Matanya tajam menatap saya.
Tubuhnya besar-besar seperti lama di lapangan. "Wah, kayaknya ada yang
tersinggung nih" Begitu pikir saya.
Entah kenapa banyak sekali yang
tersinggung dengan tulisan saya. Ngomong politik, tersinggung. Ngomong agama,
marah. Ngomong bisnis, ngamuk.
Padahal saya tidak bertujuan
menunjuk muka orang, hanya mengingatkan saja fenomena-fenomena yang terjadi.
Dan tibalah sesi bertanya.
Seperti dugaan saya, salah
seorang dari gerombolan itu berdiri duluan mengambil giliran bertanya.
"Bang Deny, saya buruh"
Suaranya berat dan dalam.
Waduh, saya ingat beberapa waktu
lalu pernah menulis tentang buruh yang kerjaannya demo menuntut kenaikan. Saya
tantang mereka, kenapa kalian tidak keluar saja dan wiraswasta daripada sibuk
demo?
Dan para buruh marah. Saya
seperti mengguncang sarang lebah mengoyak keyakinan dan budaya mereka selama
ini. Saya diburu dimana-mana.
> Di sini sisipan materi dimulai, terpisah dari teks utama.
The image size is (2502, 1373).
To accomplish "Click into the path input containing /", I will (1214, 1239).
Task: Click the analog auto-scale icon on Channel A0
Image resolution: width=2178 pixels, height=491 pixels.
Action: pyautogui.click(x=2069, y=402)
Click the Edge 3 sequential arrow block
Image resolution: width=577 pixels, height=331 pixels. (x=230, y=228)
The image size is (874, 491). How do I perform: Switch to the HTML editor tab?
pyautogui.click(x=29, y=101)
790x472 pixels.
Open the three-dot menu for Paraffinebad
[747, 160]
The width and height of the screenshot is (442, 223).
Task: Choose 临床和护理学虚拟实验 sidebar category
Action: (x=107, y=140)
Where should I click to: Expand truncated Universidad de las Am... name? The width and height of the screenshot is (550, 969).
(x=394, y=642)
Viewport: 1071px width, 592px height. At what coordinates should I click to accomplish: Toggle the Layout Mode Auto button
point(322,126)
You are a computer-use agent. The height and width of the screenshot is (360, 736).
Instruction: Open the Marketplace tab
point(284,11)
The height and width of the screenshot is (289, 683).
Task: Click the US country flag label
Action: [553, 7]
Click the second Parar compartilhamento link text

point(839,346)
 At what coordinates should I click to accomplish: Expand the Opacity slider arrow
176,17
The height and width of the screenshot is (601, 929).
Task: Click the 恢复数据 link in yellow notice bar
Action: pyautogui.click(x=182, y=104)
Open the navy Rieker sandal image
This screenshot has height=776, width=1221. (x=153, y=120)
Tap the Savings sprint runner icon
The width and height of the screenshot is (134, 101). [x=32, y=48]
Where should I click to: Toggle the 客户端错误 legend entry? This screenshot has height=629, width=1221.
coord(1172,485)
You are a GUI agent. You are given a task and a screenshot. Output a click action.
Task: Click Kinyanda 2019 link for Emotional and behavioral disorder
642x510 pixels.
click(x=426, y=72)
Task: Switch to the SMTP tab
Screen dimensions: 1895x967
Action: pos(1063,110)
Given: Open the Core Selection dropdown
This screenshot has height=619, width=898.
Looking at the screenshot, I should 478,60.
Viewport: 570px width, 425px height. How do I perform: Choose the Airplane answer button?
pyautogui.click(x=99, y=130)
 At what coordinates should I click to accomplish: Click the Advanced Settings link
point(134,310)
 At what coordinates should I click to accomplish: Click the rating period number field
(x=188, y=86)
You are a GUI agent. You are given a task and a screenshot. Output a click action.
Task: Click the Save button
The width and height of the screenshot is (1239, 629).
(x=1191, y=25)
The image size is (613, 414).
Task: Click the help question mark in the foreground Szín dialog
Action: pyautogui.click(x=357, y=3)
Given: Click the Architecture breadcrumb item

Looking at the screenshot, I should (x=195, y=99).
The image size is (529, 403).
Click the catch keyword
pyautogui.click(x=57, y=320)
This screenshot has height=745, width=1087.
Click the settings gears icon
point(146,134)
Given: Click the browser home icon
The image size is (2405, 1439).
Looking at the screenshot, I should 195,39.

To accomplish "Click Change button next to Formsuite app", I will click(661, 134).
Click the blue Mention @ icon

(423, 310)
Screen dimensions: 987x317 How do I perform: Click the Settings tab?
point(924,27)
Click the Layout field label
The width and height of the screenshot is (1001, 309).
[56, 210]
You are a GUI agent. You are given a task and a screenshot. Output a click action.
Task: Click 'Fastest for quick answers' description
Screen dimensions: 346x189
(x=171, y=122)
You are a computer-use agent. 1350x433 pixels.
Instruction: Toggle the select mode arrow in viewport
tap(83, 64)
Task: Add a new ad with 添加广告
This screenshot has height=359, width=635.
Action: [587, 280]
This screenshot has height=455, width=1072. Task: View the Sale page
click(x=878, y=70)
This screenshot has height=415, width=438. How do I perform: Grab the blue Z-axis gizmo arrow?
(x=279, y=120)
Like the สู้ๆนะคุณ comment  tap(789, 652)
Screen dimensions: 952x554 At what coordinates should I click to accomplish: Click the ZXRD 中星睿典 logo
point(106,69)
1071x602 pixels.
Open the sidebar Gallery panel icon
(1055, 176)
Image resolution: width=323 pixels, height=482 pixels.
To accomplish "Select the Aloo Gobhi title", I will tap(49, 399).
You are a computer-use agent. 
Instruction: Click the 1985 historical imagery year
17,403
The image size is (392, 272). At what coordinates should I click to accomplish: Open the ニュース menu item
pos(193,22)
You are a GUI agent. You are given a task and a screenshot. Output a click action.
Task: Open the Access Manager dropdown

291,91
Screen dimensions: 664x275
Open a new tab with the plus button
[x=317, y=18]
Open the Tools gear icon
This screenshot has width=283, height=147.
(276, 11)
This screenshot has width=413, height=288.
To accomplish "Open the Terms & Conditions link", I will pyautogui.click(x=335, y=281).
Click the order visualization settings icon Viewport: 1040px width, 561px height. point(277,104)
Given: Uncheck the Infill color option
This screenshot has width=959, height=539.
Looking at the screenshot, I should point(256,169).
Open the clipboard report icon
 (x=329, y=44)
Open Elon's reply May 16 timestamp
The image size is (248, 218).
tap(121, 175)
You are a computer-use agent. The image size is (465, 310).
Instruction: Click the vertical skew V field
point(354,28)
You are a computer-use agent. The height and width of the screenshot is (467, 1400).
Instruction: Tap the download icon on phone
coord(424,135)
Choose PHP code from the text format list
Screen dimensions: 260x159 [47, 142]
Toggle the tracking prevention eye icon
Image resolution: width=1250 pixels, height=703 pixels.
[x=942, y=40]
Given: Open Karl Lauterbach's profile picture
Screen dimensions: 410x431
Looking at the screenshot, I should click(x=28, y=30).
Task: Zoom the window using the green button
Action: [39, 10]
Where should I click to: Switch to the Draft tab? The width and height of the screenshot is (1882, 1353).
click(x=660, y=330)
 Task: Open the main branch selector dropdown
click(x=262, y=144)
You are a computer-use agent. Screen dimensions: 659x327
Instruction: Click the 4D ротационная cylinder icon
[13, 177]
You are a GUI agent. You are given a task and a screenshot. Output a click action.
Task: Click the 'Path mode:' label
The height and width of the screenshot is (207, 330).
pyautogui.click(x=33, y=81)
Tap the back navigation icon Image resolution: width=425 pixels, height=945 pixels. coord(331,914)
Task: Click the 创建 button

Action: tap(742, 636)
Bahkan tersebar meme berisi bahwa saya “Musuh
para buruh”.
Saya terdiam dan menatapnya,
siap-siap akan kemungkinan terburuk. “Ya, pak.. Silahkan” Suara saya seperti
tercekat di tenggorokan.
“Saya dulu adalah koordinator
lapangan di setiap ada demo. Dan kami semua para buruh tersinggung sekali atas
tulisan abang. Bahkan pernah ada rencana untuk membunuh abang jika bertemu di
jalan. Kami cari abang kemana-mana. Eh, ketemunya disini”.
Jeng jeng. Hadirin mulai gelisah.
Apalagi ketika gerombolan lelaki besar itu berdiri semua. Napas saya sesak dan
berasa terhenti. “Kali ini saya habis..,” Pikir saya.
Juru bicara dari para buruh itu
maju ke depan.
“Baru sekarang ini kami sadar,
bahwa apa yang bang Denny katakan benar. Kamilah yang menentukan nasib kami
sendiri. Kami kemudian membentuk kelompok usaha bersama dan keluar dari pabrik
tempat kami bekerja. Kami sekarang wiraswasta. Kami kesini mau ucapkan
terimakasih atas tulisan abang. Boleh saya peluk abang?”.
Ah, rasanya seperti di siram air
es sekujur tubuh. Mereka semua maju ke depan mendekati panggung. Saya turun ke
bawah dan mulai memeluk mereka satu persatu. Ada nilai-nilai persahabatan
disana.
Pada akhirnya, kebenaran akan
menemukan jalannya. Meskipun saya bukan ukuran kebenaran, setidaknya saya
berani bersuara terhadap apa yang saya pikirkan.
Resikonya memang besar, tetapi
lebih sulit lagi menjadi orang yang diam ketika hal yang janggal tampak di
depan.
Saya sudah lama tidak bertemu
mereka dan mudah-mudahan satu saat kami duduk dan ngopi bersama mengingat-ingat
apa yang dulu pernah kami lakukan. Sekarang tambah lagi orang yang tidak suka
dengan saya, para trader Bitcoin. Naseb, naseeb.